Add to that the iron grip that the wealthy maintain on policy, on relief, insisting that $2,000 checks are beyond our means, pretending that they're not making these claims from the jacuzzis they've filled with free government money.


The status quo *will* collapse. In Piketty's 1789, that meant guillotines. In Argentina, they're trying for a peaceful resolution: they're taxing wealth. Any fortune of $3.4m faces a one-time Robin Hood tax of 3.5%.

That is to say, they're allocating the tip of the top leg of the K-shaped recovery to the bottom leg.


Bolivia has created a Piketty-compliant annual tax on fortunes of more than $4.3m. Morocco's trying out a one-time tax on vast fortunes.

It's not just the global south: the UK's independent Wealth Tax Commission recommended a one-time levy. Canadian PM Justin Trudeau wants to "tax extreme wealth inequality."
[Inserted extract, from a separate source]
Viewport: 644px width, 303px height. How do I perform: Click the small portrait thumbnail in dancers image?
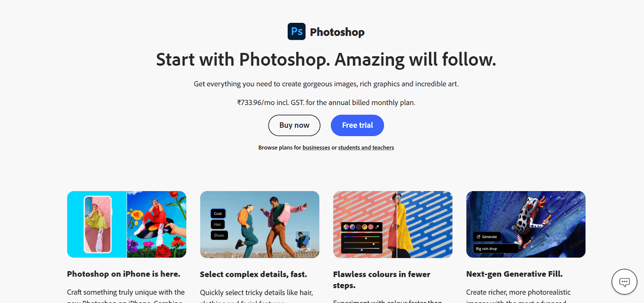click(302, 240)
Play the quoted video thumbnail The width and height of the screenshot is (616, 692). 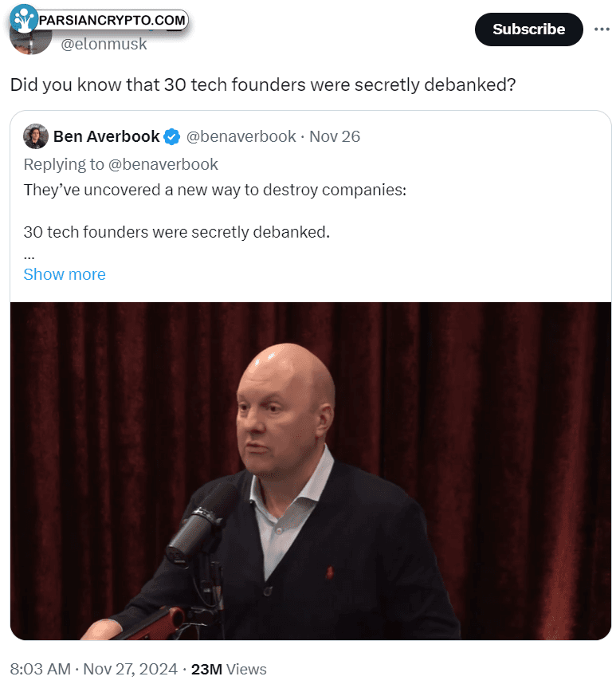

Wealth-tax opponents say that they don't work - that wealth-taxes result in deceptive asset revaluations and offshoring to financial secrecy havens and so become costly boondoggles. But that's an incomplete account of how the situation plays out.

It's more true to say that when a wealth tax is set to pass, the wealthy mobilize their capital to create loopholes in the rules that guarantee these boondoggles.


This is not the inevitable outcome of a wealth-tax. As Gabriel Zucman has demonstrated, it's certainly possible to design effective wealth-taxes.

The investor class demanded a system that squeezed and squeezed, and now we're facing a rupture. The Robin Hood tax advocates are trying to manage an orderly, peaceful transition to a fairer system. The alternative is not business as usual.